In re the Foreclosure of Tax Liens by County of Sullivan

Carpincho, J.

Appeal from an order of the County Court of Sullivan County (LaBuda, J.), entered June 6, 2006, which, in a proceeding pursuant to RPTL article 11, denied respondent’s motion to vacate and reopen a default judgment entered against it.

This appeal arises out of a tax hen foreclosure proceeding initiated by petitioner pursuant to the provisions of RPTL article 11. By order to show cause dated May 16, 2006, respondent, the owner of record of the subject real property, acknowledged that the 2004 and 2005 real property taxes had not been paid but nonetheless sought relief from a February 27, 2006 judgment of foreclosure vesting title to the premises in petitioner based upon its default. County Court denied the relief, prompting this appeal by respondent. We affirm.
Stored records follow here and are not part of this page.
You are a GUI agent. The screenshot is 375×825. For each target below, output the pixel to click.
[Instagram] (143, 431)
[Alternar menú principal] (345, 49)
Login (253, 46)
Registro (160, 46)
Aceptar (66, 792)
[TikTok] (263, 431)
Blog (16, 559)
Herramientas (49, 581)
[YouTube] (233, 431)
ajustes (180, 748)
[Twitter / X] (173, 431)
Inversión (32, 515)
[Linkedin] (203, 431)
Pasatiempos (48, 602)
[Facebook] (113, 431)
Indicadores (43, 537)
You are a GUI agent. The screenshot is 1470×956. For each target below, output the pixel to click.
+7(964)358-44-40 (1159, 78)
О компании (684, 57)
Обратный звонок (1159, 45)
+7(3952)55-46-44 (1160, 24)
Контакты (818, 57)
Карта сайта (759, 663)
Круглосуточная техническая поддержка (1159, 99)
A motion to reopen a default in a proceeding of this type must be brought within one month after the entry of judgment *1096(see RPTL 1131; Matter of County of Clinton [Bouchard], 29 AD3d 79, 81 [2006]; Matter of County of Clinton [Tupaz], 17 AD3d 914, 915 [2005]). Since the instant application was beyond the statutory time period, County Court properly denied the relief sought. Assuming, arguendo, that we were able to reach the merits of the arguments raised by respondent, we would nonetheless find them without merit.

Although respondent relocated its offices outside of the country, it never notified the taxing authorities of its new mailing address until November 2005. As it is incumbent upon property owners to notify tax authorities of address changes (see RPTL 1125 [1] [d]; Matter of Harner v County of Tioga, 5 NY3d 136, 141 [2005]; Matter of County of Clinton [Bouchard], supra at 84), and as petitioner followed the exact procedure sanctioned by the Court of Appeals in Matter of Harner v County of Tioga (supra), including the mailing of the requisite notice by certified and regular mail* at the address contained on the tax rolls at the time of the commencement of the proceeding, respondent was not deprived of its property without due process.

Respondent’s argument that its November 2005 notice to the town assessor of its new mailing address required petitioner to send notice of these proceedings to that address fails for two reasons. First, this notification came after the commencement of this proceeding. Second, notification to the town assessor is not automatically imputed to petitioner (see Sendel v Diskin, 277 AD2d 757, 760 [2000], lv denied 96 NY2d 707 [2001]; Keiser v Young, 181 AD2d 170, 174 [1992], lv denied 80 NY2d 761 [1992]).

Mercure, J.B, Spain, Rose and Lahtinen, JJ., concur. Ordered that the order is affirmed, without costs.

Here, as in Matter of Hamer v County of Tioga (supra), the certified mail was returned unclaimed, but the first class mail was not.